▶ **Exercise**: Output the records. Match them exactly.

▶ **Source information**:
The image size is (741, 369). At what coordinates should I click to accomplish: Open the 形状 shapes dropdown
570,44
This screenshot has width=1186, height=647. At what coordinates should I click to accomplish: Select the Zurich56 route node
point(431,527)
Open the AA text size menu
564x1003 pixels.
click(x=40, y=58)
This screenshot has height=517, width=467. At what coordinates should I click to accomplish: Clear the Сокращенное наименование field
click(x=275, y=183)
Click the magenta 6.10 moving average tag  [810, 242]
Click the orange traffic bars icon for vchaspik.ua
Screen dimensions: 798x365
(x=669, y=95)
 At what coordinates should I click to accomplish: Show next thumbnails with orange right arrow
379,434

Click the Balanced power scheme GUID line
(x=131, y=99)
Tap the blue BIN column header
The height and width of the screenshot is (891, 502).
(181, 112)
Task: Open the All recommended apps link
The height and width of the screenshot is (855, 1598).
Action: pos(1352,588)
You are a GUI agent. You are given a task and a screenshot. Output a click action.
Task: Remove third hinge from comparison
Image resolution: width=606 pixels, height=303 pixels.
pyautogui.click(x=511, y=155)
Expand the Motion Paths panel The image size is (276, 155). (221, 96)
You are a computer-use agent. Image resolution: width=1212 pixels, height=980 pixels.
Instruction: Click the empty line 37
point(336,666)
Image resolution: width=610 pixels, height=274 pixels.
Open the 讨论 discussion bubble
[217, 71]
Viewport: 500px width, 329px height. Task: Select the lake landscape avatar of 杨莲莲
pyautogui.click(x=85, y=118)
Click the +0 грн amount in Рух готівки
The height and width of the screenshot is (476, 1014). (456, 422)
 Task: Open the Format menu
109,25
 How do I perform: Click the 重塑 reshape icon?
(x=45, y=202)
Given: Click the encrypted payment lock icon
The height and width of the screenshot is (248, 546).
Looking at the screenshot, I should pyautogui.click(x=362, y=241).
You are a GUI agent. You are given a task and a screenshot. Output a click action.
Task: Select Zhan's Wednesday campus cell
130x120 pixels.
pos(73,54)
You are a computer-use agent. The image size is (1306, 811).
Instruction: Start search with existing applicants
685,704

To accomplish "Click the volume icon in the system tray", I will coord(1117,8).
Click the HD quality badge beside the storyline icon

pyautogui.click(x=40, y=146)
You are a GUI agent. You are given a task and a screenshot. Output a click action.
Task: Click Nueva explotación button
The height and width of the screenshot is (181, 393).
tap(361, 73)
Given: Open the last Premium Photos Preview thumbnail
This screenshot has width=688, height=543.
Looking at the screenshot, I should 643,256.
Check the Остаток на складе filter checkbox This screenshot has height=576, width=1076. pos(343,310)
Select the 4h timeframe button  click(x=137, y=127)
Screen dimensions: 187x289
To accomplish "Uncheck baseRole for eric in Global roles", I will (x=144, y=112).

▶ **Exercise answer**:
The image size is (741, 369). At what coordinates should I click to accomplish: Open the 形状 shapes dropdown
570,44
This screenshot has width=1186, height=647. At what coordinates should I click to accomplish: Select the Zurich56 route node
point(431,527)
Open the AA text size menu
564x1003 pixels.
click(x=40, y=58)
This screenshot has height=517, width=467. At what coordinates should I click to accomplish: Clear the Сокращенное наименование field
click(x=275, y=183)
Click the magenta 6.10 moving average tag  [810, 242]
Click the orange traffic bars icon for vchaspik.ua
Screen dimensions: 798x365
(x=669, y=95)
 At what coordinates should I click to accomplish: Show next thumbnails with orange right arrow
379,434

Click the Balanced power scheme GUID line
(x=131, y=99)
Tap the blue BIN column header
The height and width of the screenshot is (891, 502).
(181, 112)
Task: Open the All recommended apps link
The height and width of the screenshot is (855, 1598).
Action: pos(1352,588)
You are a GUI agent. You are given a task and a screenshot. Output a click action.
Task: Remove third hinge from comparison
Image resolution: width=606 pixels, height=303 pixels.
pyautogui.click(x=511, y=155)
Expand the Motion Paths panel The image size is (276, 155). (221, 96)
You are a computer-use agent. Image resolution: width=1212 pixels, height=980 pixels.
Instruction: Click the empty line 37
point(336,666)
Image resolution: width=610 pixels, height=274 pixels.
Open the 讨论 discussion bubble
[217, 71]
Viewport: 500px width, 329px height. Task: Select the lake landscape avatar of 杨莲莲
pyautogui.click(x=85, y=118)
Click the +0 грн amount in Рух готівки
The height and width of the screenshot is (476, 1014). (456, 422)
 Task: Open the Format menu
109,25
 How do I perform: Click the 重塑 reshape icon?
(x=45, y=202)
Given: Click the encrypted payment lock icon
The height and width of the screenshot is (248, 546).
Looking at the screenshot, I should pyautogui.click(x=362, y=241).
You are a GUI agent. You are given a task and a screenshot. Output a click action.
Task: Select Zhan's Wednesday campus cell
130x120 pixels.
pos(73,54)
You are a computer-use agent. The image size is (1306, 811).
Instruction: Start search with existing applicants
685,704

To accomplish "Click the volume icon in the system tray", I will coord(1117,8).
Click the HD quality badge beside the storyline icon

pyautogui.click(x=40, y=146)
You are a GUI agent. You are given a task and a screenshot. Output a click action.
Task: Click Nueva explotación button
The height and width of the screenshot is (181, 393).
tap(361, 73)
Given: Open the last Premium Photos Preview thumbnail
This screenshot has width=688, height=543.
Looking at the screenshot, I should 643,256.
Check the Остаток на складе filter checkbox This screenshot has height=576, width=1076. pos(343,310)
Select the 4h timeframe button  click(x=137, y=127)
Screen dimensions: 187x289
To accomplish "Uncheck baseRole for eric in Global roles", I will (x=144, y=112).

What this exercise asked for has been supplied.